→ **REQUEST**: Copy the entries verbatim, from the line that contains "You are a computer-use agent. The" to the line that contains "Action: 80,129", both ends included.

→ **DATA FOR THIS TASK**:
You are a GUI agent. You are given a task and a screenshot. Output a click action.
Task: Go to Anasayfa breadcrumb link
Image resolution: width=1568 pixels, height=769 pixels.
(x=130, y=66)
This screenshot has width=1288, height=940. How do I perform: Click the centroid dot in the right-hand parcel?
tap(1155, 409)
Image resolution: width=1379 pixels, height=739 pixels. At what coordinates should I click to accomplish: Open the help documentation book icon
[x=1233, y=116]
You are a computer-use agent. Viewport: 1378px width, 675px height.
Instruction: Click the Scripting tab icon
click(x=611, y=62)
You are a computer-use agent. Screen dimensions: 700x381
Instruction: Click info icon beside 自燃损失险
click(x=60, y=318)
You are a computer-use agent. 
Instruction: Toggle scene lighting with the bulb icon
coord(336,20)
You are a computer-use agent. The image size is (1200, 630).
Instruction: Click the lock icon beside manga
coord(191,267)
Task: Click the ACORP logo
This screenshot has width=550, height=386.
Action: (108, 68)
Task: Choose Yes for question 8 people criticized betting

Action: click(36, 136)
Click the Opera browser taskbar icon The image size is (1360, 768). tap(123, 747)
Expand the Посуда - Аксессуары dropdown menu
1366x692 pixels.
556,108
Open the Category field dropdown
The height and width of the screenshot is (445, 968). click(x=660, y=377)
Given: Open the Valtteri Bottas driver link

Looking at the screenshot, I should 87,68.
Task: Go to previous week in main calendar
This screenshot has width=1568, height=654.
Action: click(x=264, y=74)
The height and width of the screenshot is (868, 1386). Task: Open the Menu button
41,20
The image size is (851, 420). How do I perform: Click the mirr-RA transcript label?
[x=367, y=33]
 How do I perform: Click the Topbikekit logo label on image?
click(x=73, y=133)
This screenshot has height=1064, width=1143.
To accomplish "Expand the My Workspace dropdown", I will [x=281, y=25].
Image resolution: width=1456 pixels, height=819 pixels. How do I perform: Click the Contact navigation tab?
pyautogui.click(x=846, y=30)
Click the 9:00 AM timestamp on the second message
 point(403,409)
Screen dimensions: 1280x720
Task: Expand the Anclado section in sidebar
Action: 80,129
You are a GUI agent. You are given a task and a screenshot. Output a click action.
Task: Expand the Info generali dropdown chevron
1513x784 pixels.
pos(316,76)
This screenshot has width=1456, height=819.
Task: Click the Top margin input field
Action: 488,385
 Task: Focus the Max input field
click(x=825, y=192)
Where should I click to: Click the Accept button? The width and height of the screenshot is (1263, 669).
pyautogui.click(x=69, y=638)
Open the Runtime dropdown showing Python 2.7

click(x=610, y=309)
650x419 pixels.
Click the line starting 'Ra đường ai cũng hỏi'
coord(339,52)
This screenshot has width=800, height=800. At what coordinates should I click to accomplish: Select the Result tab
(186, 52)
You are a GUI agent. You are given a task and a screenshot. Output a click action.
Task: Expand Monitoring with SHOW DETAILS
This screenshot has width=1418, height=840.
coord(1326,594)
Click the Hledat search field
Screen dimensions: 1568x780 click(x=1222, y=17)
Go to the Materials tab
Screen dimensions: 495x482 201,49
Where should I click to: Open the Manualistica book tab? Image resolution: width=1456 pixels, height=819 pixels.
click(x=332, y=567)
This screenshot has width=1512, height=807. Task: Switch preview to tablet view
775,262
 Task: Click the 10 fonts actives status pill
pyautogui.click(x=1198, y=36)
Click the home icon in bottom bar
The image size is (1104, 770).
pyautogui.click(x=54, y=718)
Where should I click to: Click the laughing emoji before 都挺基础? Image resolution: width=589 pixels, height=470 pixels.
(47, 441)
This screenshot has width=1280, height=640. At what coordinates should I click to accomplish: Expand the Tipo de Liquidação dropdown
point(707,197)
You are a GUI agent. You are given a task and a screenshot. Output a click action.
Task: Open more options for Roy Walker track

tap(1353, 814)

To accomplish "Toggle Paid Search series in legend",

→ **PROBLEM SOLUTION**:
You are a computer-use agent. The image size is (1200, 630).
Instruction: Click the lock icon beside manga
coord(191,267)
Task: Click the ACORP logo
This screenshot has width=550, height=386.
Action: (108, 68)
Task: Choose Yes for question 8 people criticized betting

Action: click(36, 136)
Click the Opera browser taskbar icon The image size is (1360, 768). tap(123, 747)
Expand the Посуда - Аксессуары dropdown menu
1366x692 pixels.
556,108
Open the Category field dropdown
The height and width of the screenshot is (445, 968). click(x=660, y=377)
Given: Open the Valtteri Bottas driver link

Looking at the screenshot, I should 87,68.
Task: Go to previous week in main calendar
This screenshot has width=1568, height=654.
Action: click(x=264, y=74)
The height and width of the screenshot is (868, 1386). Task: Open the Menu button
41,20
The image size is (851, 420). How do I perform: Click the mirr-RA transcript label?
[x=367, y=33]
 How do I perform: Click the Topbikekit logo label on image?
click(x=73, y=133)
This screenshot has height=1064, width=1143.
To accomplish "Expand the My Workspace dropdown", I will [x=281, y=25].
Image resolution: width=1456 pixels, height=819 pixels. How do I perform: Click the Contact navigation tab?
pyautogui.click(x=846, y=30)
Click the 9:00 AM timestamp on the second message
 point(403,409)
Screen dimensions: 1280x720
Task: Expand the Anclado section in sidebar
Action: 80,129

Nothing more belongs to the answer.